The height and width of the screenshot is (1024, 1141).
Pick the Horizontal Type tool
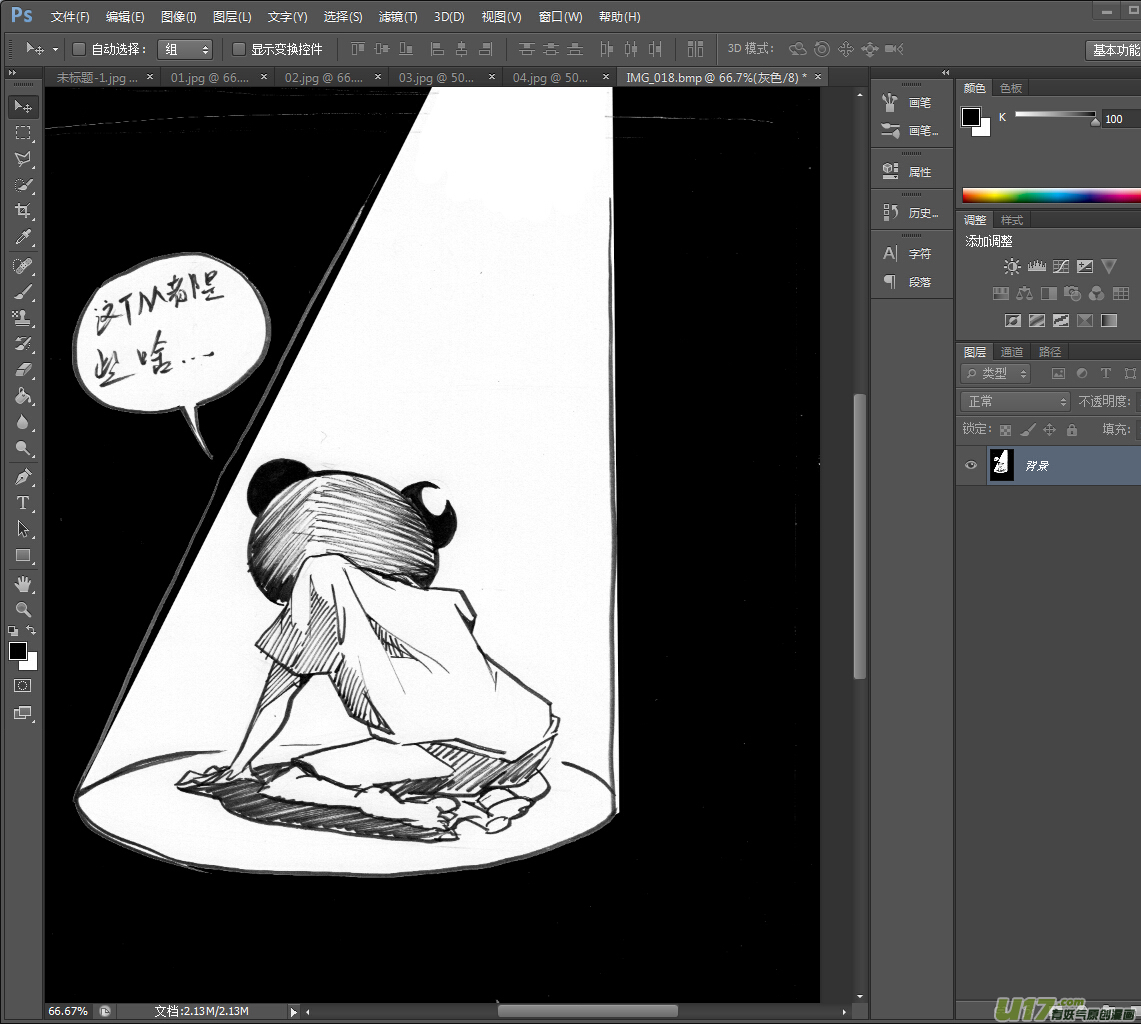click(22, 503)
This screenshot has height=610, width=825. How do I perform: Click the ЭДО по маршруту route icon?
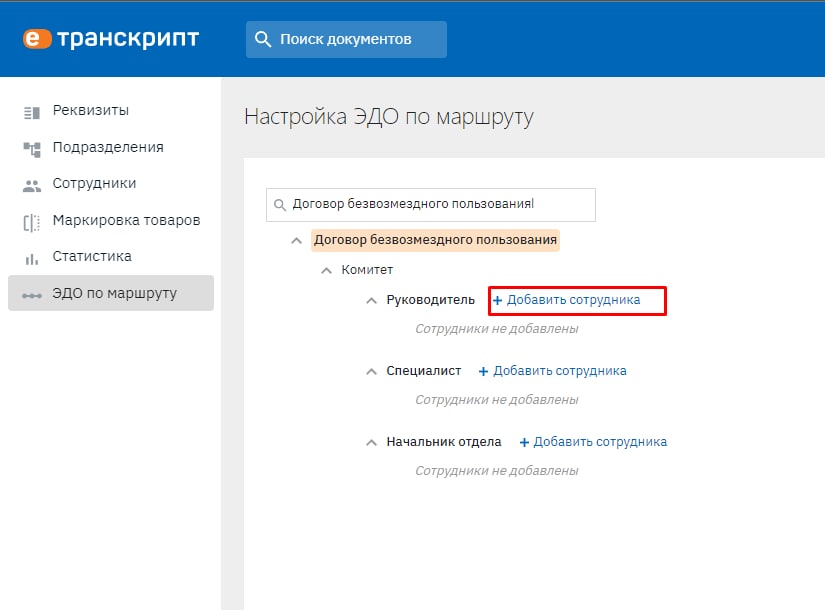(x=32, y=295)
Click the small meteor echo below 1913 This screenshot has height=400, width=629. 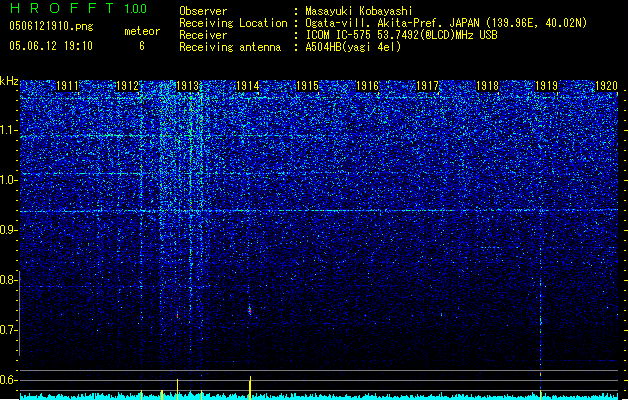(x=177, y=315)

GOAL: Swap "screenshot" for "image" in the lines from the start of the list through the line containing "(x=32, y=295)", inclusive, and leave everything else unchanged. Give only those lines, without the pictures.

TASK ANSWER:
The height and width of the image is (1024, 1141).
Pick the Horizontal Type tool
click(22, 503)
This image has height=610, width=825. How do I perform: Click the ЭДО по маршруту route icon?
(x=32, y=295)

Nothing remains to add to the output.